Grace, peace, and much joy to you, people of God on this Thanksgiving Day.

Thanksgiving Day is an American holiday and a Christian occasion (not even a Commemoration, much less a Festival, on the Liturgical calendar). When the Mayflower landed at Plymouth (not England; rather, what would be called Massachusetts) in 1620, hard times lay ahead for the colonists, the Pilgrims, who signed the Mayflower Compact. Half of them did not survive the first winter. When, in 1621, they finally brought in a harvest, they celebrated with the Wampanoags, the local Native Americans (with whom they lived in peace until King Philip’s War in 1675).

Celebrations of Thanksgiving Day in the United States were pretty sporadic until President Abraham Lincoln’s Proclamation of a Day of Thanksgiving in 1863. In some ways 1863 is a turning point year in the American Civil War—the Emancipation Proclamation, the fall of Vicksburg, the battle of Gettysburg—but hard times still lay ahead for our divided nation. But, as the Mayflower Compact had based its commitment to just and equal Laws on the Christian faith of the Pilgrims, so Lincoln invoked the ever watchful providence of Almighty God …[i]n the midst of a civil war of unequalled magnitude and severity, in calling for the observance of a Day of Thanksgiving.

As the global pandemic drags on and President-elect Joe Biden predicts a dark winter, hard times lie ahead for our divided nation. The Pilgrims who survived their sea voyage and dreadful winter gave thanks to the God whose providence had nevertheless appeared to them in the form of a harvest. Americans in the midst of a Civil War that took the lives of 620,000 of their countrymen nevertheless gave thanks to the God whose providence transcended and even somehow encompassed newspaper lists of the dead. Can we Christians find some gratitude even on this dark and divided Thanksgiving Day, which Americans in many states have basically been asked to not celebrate as usual?

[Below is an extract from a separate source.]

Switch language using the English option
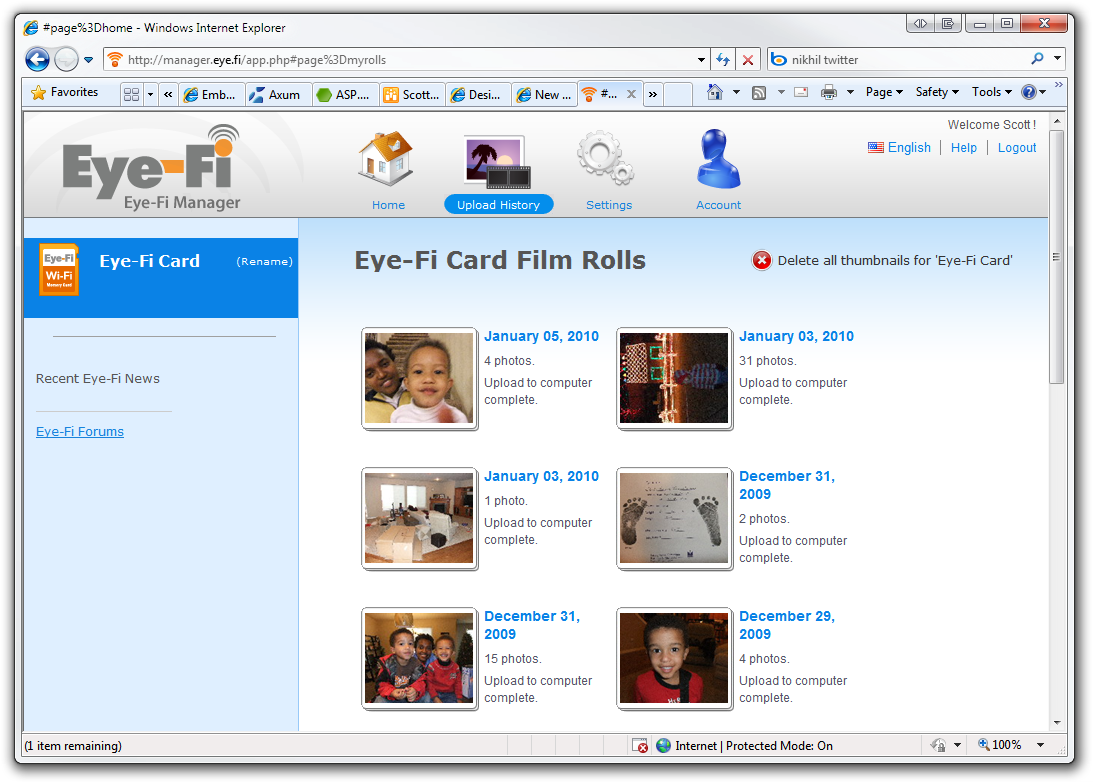The height and width of the screenshot is (782, 1093). 907,147
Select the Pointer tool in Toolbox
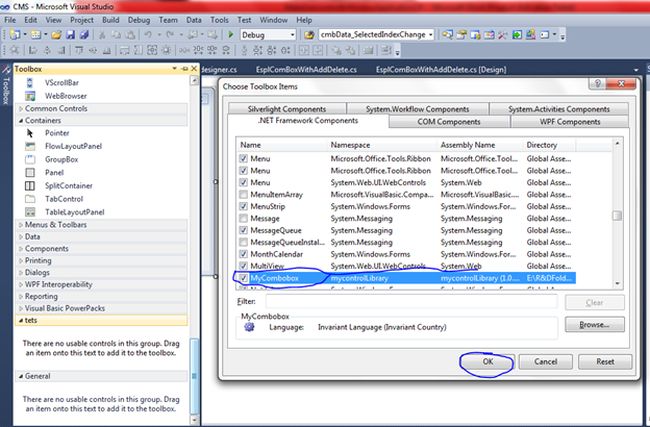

The story of the ten lepers whom Jesus encountered on his way to Jerusalem is always the Gospel for Thanksgiving Day. It begins with the appropriately socially-distanced lepers—per the public health guidance of Numbers 5.2–4—crying out to Jesus for mercy. We have cried out for mercy through this year, if not for ourselves, then for family and friends afflicted by the virus. That is our vocation as Christians: to be in prayer at the place where mercy is found in the midst of pain.

This is a story about giving thanks! So, let’s use it on Thanksgiving! The lectionary folks really were just looking for key words on this one (sorry to be catty, it’s been a long year). Giving thanks is a big moment in this story, but I don’t read this as a story about thanks. I read it as a story about healing. It is also one of those ones best taken step-by-step, so here we go!

On the way to Jerusalem Jesus was going through the region between Samaria and Galilee. Jesus was walking the line. From the perspective of a traditionalist at the time, one might say that he is not just walking geographic border, but he’s walking a bigger metaphorical line. 

People on one side were God’s people who did things the right way. People on the other side were not because they didn’t pray the right way, weren’t the right skin color, didn’t have the right last names, had a heretical religion, didn’t have the right customs, and eat the right foods. And the bad people were the…Samaritans. Jesus was walking this line by going through this region between these two places. We tend to think of Jesus as on either the good or the bad side of things, not spending a lot of time in the gray area between.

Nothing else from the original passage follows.